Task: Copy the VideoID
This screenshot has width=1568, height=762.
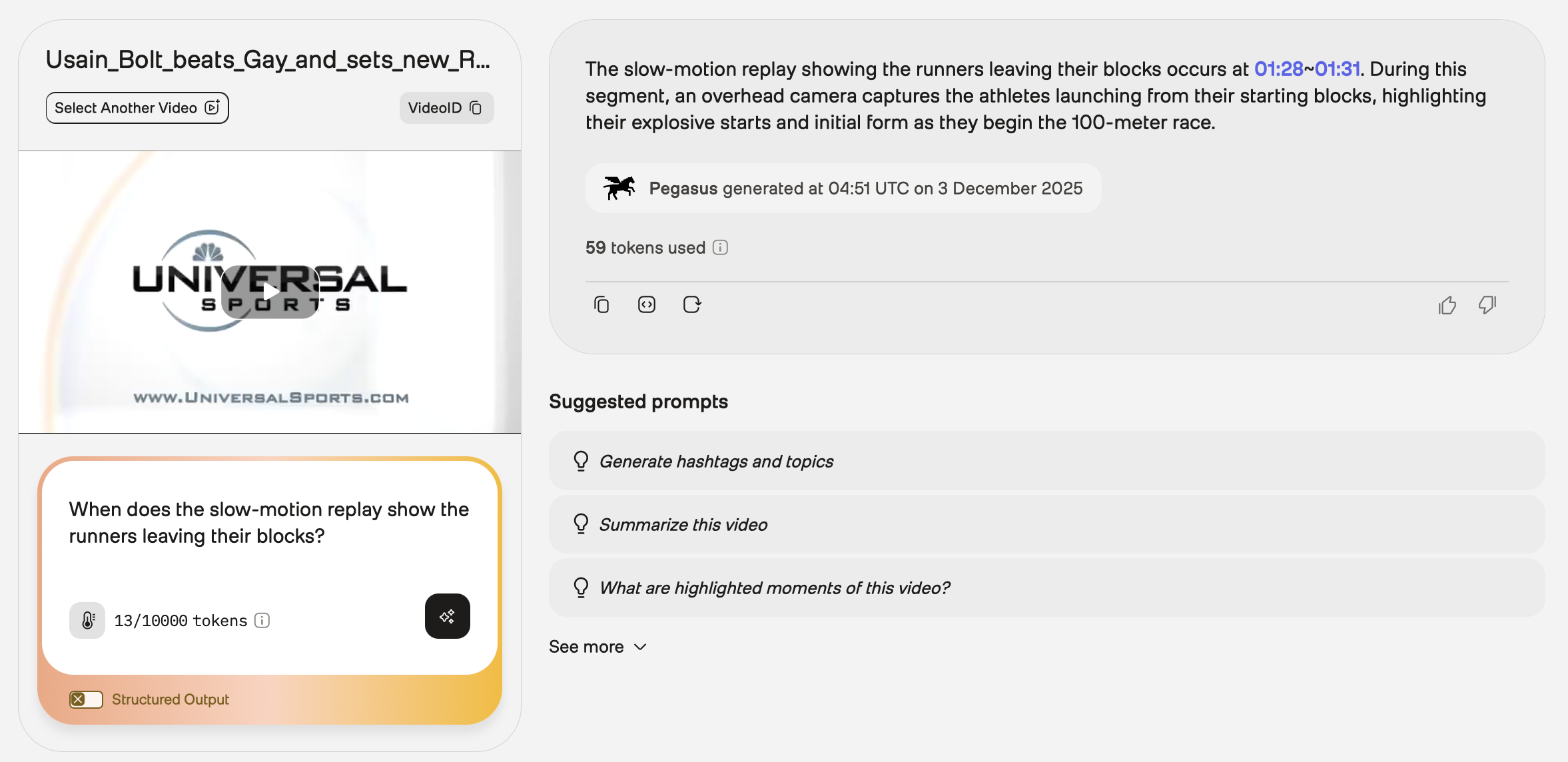Action: point(446,108)
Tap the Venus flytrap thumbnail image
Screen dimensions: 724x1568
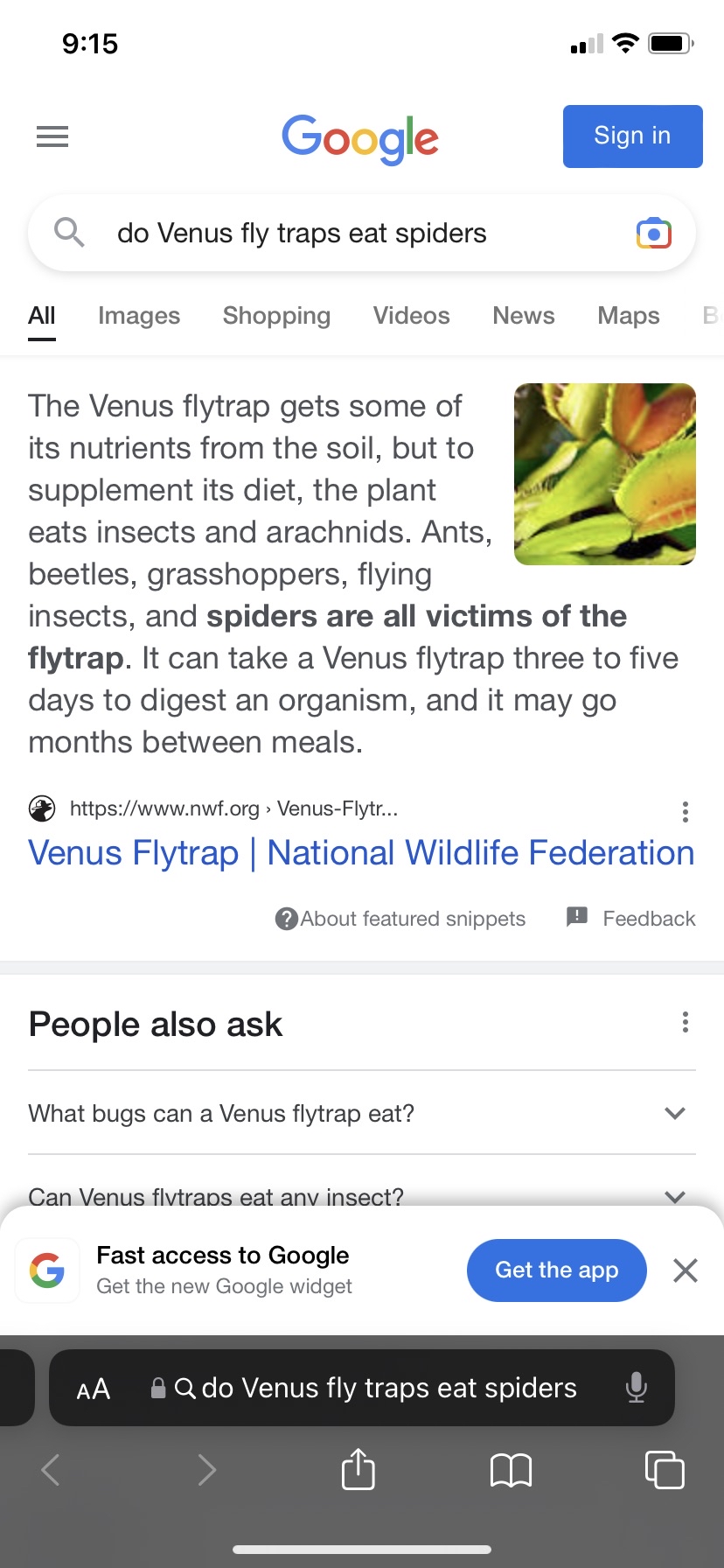click(x=605, y=474)
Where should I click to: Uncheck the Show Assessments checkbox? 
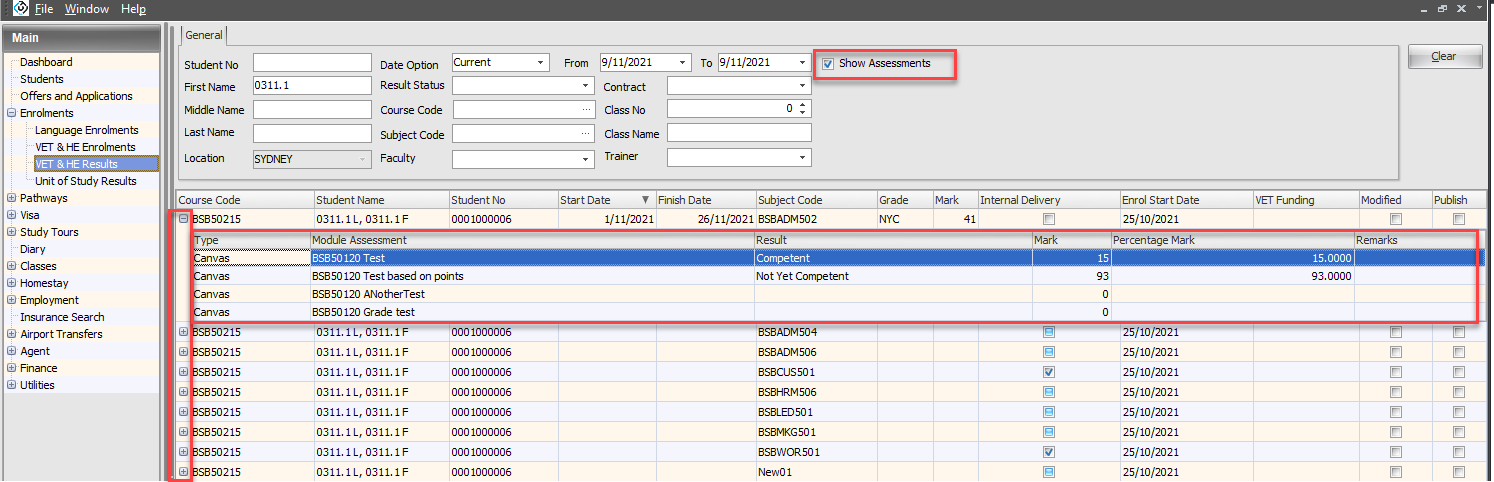point(828,64)
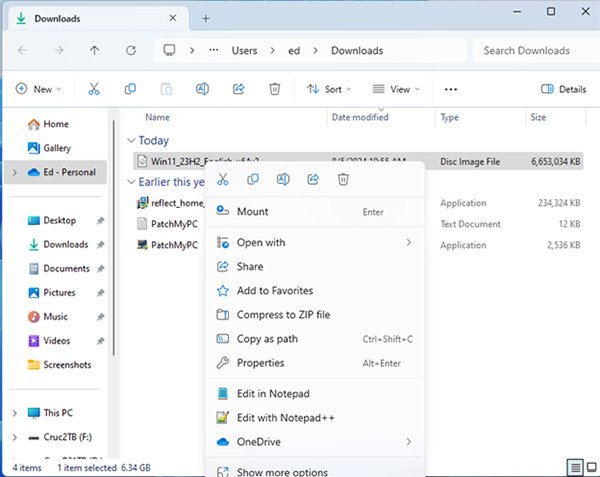Open the Pictures folder in the sidebar
The width and height of the screenshot is (600, 477).
59,293
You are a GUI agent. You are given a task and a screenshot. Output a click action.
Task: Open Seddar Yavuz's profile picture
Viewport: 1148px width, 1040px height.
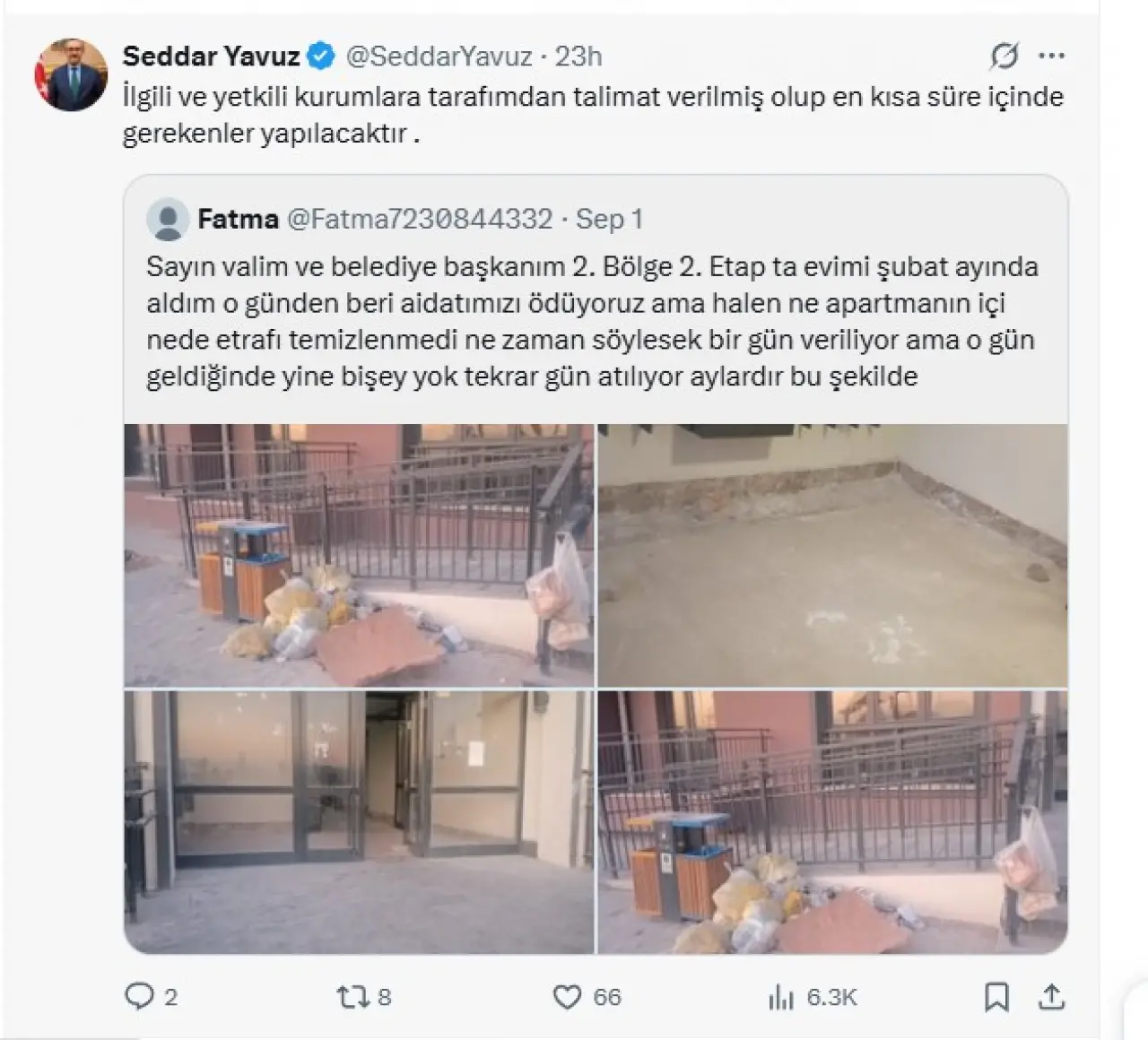pyautogui.click(x=71, y=74)
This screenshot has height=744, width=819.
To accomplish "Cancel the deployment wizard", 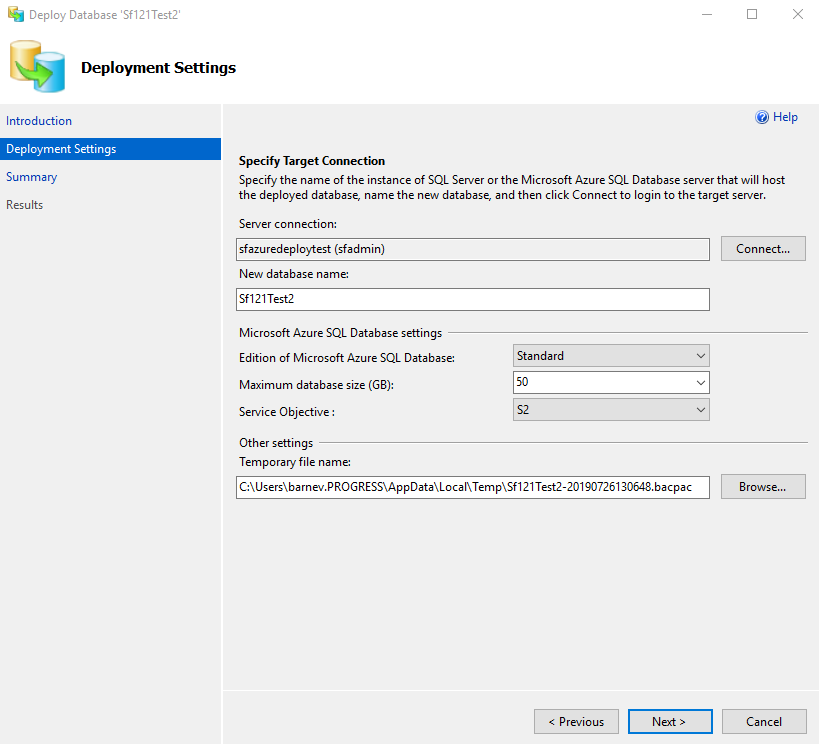I will (764, 722).
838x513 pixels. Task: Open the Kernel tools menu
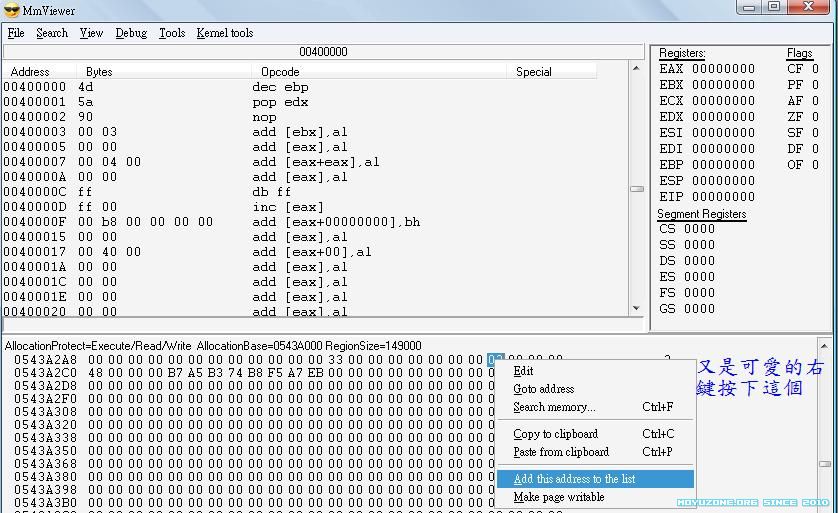225,33
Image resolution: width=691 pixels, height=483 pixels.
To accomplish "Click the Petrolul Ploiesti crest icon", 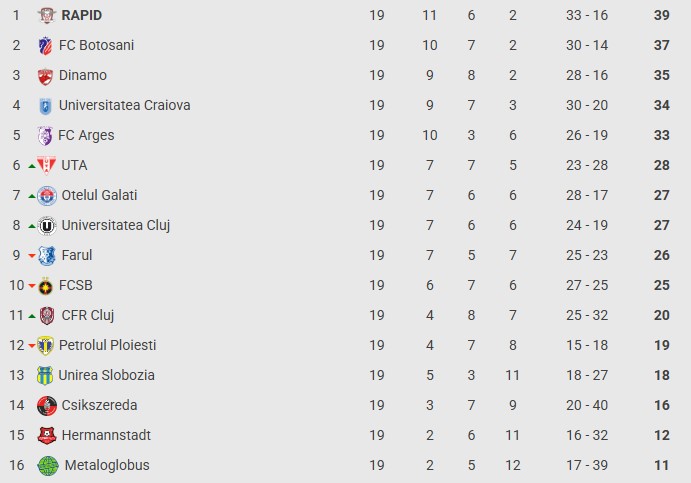I will coord(46,346).
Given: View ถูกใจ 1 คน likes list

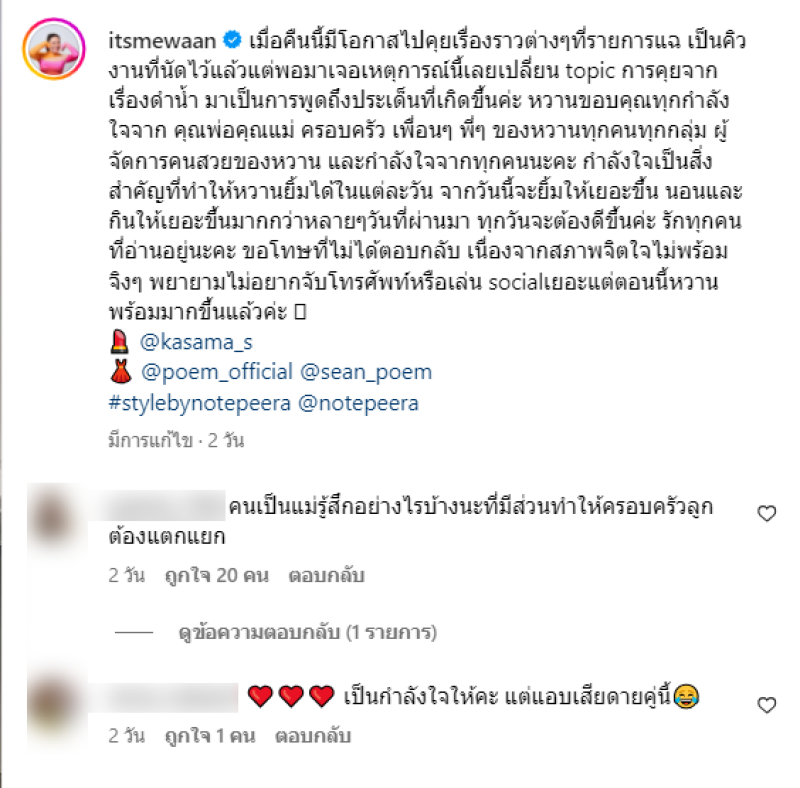Looking at the screenshot, I should [210, 736].
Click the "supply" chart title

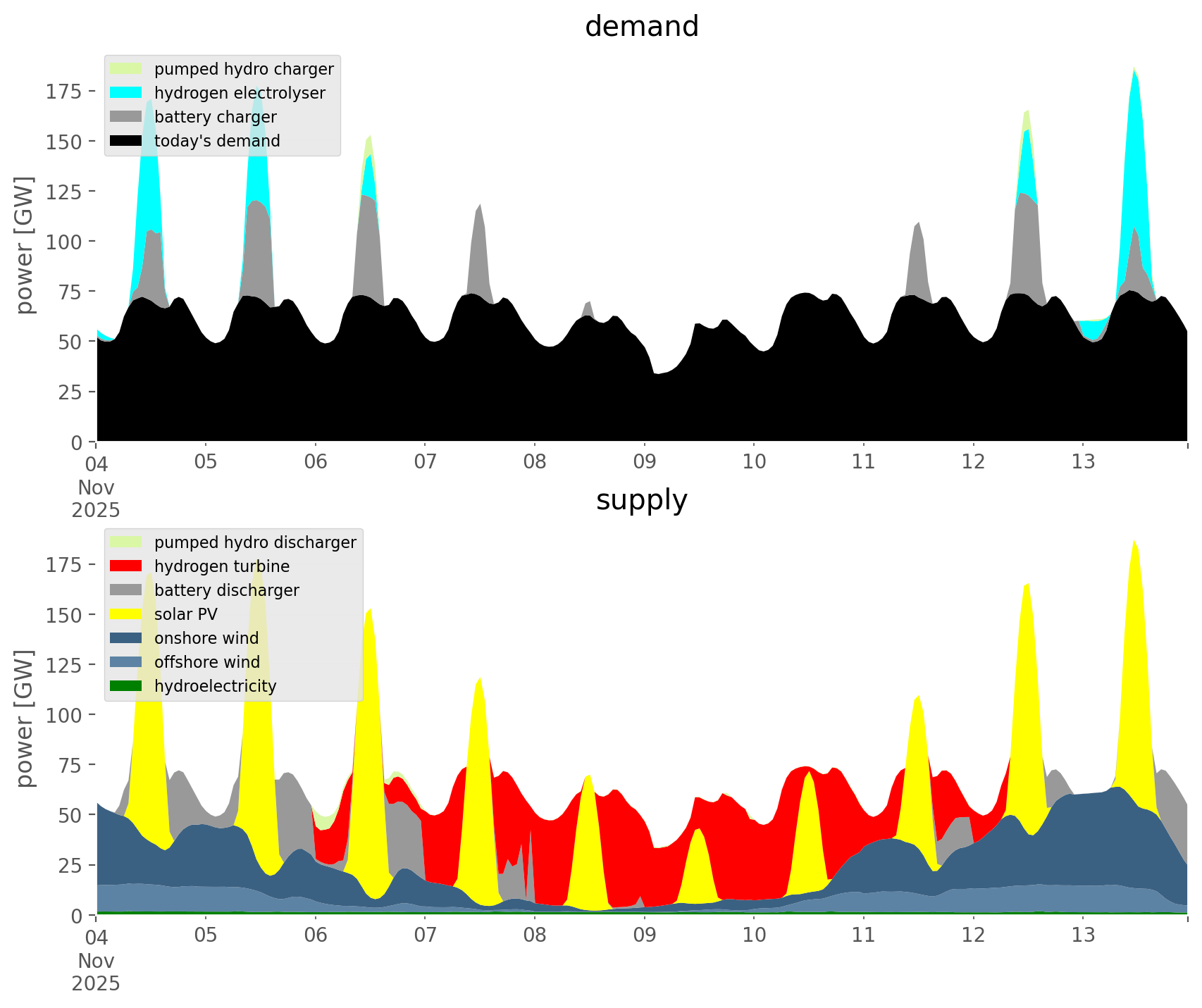click(641, 500)
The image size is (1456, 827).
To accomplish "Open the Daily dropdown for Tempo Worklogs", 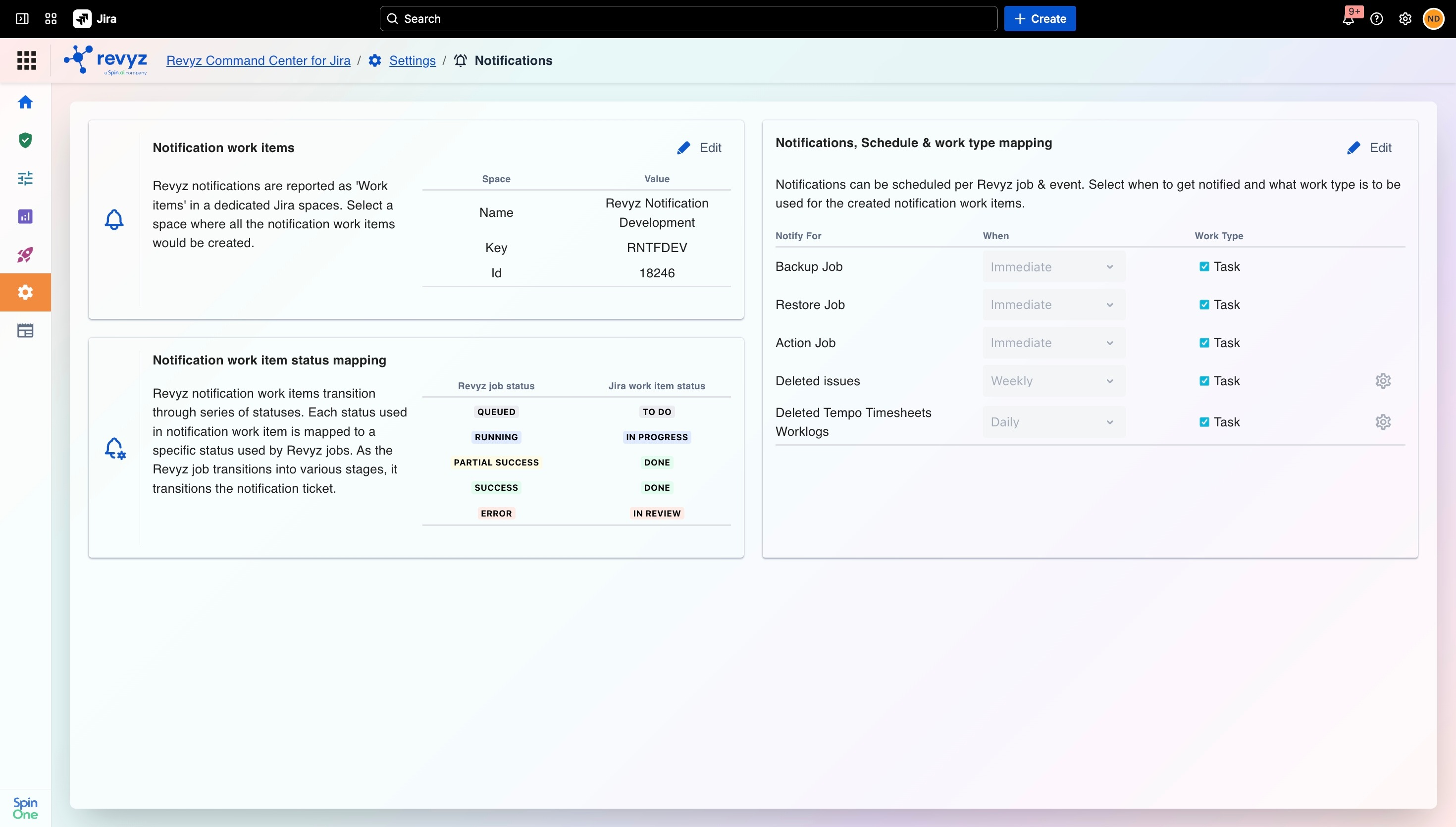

_ABOUT THIS TASK_
Starting at the line that contains "The image size is (1456, 827).", please write out every line to the end of the entries, inclusive, copied exactly and with pictures omitted.

_RESULT OF THE EXERCISE_
The image size is (1456, 827).
To accomplish "Open the Daily dropdown for Tempo Worklogs", 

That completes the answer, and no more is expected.